Non possiamo tralasciare la Padova – Legnaro – Chioggia, una linea ferroviaria di cui esiste il sedime (ancora per poco, visti i piani di espansione di molti comuni) che gli assessori di turno della Provincia lasciano nei commenti a fondo pagina dei loro progetti viabilistici. Senza darne esito alcuno.
Non dimentichiamo la linea esistente Padova Centrale – Interorto che uno studio ZIP – APS Mobilità giudicava facilmente adattabile ad uso passeggeri e con un bacino di utenti potenziali certo a giustificare l’investimento.
Oggi però ci si mette anche il Comune di Padova, approvando la trasformazione in circonvallazione di un vecchio sedime ferroviario – ancora provvisto di binari – che da Interporto, lungo via Venezuela, San Salvatore e via Ronchi arriva(va) a lambire Camin e poi svolta(va) per via Lisbona.
Da qualche settimana sono iniziati i lavori per trasformarlo in una circonvallazione per traffico pesante (via le traversine, via i binari). Il ragionamento di Ivo Rossi, assessore alla Mobilità, è banale quanto semplicistico: ci sono troppe auto e camion in via Vigonovese, spostiamole 200 metri più in là. Una scelta positiva per la vivibilità della via, assolutamente inefficace per combattere l’inquinamento atmosferico, il Pm10 e le emissioni di CO2. Ma soprattutto pregiudica una possibile scelta differente: quella del treno locale.

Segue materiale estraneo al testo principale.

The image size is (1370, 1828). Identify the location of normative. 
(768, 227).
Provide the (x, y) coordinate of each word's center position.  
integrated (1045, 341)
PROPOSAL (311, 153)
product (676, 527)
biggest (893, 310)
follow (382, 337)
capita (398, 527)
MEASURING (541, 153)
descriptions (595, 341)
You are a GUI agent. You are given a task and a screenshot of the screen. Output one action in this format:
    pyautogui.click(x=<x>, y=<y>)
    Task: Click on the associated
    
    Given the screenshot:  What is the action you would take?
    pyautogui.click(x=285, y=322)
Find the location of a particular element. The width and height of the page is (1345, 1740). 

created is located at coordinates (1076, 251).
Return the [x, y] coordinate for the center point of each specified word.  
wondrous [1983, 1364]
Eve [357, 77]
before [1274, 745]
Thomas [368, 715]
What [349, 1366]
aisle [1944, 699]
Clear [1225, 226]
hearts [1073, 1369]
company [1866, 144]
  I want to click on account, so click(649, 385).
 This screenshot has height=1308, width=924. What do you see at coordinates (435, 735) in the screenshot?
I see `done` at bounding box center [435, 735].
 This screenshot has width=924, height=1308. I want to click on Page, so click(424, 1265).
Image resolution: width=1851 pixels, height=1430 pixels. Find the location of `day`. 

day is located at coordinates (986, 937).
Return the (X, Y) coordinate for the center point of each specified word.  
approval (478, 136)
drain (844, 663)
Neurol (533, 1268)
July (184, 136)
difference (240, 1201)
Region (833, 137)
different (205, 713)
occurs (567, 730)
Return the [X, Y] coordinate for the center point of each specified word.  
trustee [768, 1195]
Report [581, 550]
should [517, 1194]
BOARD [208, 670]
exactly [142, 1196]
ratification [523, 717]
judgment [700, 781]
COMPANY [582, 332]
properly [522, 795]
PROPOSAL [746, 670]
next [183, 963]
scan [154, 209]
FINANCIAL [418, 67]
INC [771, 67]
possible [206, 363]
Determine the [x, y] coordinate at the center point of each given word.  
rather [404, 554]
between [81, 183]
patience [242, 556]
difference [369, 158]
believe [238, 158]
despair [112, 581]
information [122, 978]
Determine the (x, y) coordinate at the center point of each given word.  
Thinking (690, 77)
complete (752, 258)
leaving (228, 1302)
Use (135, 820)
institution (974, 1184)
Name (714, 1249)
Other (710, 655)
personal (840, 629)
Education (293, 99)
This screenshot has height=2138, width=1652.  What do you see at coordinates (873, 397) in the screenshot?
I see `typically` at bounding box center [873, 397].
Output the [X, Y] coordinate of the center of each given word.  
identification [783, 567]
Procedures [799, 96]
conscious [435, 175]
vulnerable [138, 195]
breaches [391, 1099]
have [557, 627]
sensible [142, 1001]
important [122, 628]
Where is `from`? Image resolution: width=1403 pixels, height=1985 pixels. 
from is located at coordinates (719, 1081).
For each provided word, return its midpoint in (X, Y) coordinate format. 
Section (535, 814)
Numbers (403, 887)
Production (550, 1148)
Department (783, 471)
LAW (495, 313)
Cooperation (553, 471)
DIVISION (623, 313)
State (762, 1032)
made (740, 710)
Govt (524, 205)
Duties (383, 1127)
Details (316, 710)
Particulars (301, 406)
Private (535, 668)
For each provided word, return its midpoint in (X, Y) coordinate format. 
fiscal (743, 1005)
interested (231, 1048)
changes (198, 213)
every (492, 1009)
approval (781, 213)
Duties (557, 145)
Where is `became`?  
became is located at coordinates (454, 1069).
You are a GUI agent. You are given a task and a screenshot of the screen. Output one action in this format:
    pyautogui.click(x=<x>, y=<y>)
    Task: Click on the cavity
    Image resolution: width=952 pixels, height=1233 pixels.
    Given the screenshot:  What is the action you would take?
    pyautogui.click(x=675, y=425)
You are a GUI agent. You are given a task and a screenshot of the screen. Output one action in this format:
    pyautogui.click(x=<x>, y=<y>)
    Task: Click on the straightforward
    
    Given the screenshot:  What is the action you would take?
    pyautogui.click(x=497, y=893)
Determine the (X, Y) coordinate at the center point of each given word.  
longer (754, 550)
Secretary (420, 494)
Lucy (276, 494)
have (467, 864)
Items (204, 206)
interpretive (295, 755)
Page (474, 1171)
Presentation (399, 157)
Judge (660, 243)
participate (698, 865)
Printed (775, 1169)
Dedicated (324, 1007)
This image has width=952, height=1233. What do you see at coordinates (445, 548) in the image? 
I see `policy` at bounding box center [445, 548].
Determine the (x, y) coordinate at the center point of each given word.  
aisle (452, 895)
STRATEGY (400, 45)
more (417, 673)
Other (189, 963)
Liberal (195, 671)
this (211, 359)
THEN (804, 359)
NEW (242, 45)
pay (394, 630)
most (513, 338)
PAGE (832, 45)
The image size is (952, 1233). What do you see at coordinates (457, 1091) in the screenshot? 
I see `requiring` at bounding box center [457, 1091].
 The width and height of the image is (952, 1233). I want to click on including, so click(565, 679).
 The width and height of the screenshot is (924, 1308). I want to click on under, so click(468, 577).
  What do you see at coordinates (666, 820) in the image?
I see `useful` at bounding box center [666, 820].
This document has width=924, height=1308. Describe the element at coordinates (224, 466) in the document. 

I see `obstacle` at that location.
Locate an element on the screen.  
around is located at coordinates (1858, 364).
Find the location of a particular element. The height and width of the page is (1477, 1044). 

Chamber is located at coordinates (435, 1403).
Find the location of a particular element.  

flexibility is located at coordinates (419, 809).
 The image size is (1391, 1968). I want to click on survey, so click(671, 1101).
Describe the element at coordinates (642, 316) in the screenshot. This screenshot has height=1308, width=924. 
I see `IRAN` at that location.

Pensate, un preziosissimo sottopasso esistente alla tangenziale, adatto per i treni, trasformato ad uo delle auto (sic). Così tramonta per sempre la possibilità di far correre la Padova – Chioggia a fianco dell’abitato di Camin.
Per non parlare delle potenzialità che questo sedime ha (aveva) per il tram. Forse pochi lo sanno ma Ivo Rossi ha presentato un progetto di SIR 5 che partendo dalla linea 3, dall’Iris lungo via Canestrini, con ben 3 ponti (uno sullo Scaricatore, uno sul Roncajette ed uno sui 8 binari affiancati dell’Interporto) arriva fino a via Lisbona, cioè 300 metri oltre la tangenziale).
Pensare in modo integrato avrebbe significato progettare il percorso del tram SIR 5 che arrivasse fino a Camin lungo quel sedime, lambendo tutti i principali attrattori di traffico della ZIP e l’abitato.
Di questa nuova circonvallazione per mezzi pesanti saranno felici i papà e le mamme (nonché bambini ed insegnanti) dell’asilo nido e scuola materna interaziendale di via Perù, l’avveniristica costruzione ecosostenibile voluta fortemente da Angelo Boschetti Presidente del Consorzio Zip. Fra qualche anno, anziché arrivarci in tram o treno, i bambini potranno scendere direttamente dal camion che passa a 20 metri dall’edificio. Perché allo strabismo non c’è mai fine?
Ma va là, cosa stiamo a perdere tempo, accodiamoci al coro dei Sì TAV che quei binari a 400 km di distanza Padova sono sempre i più belli, qui continuiamo con le strade’’.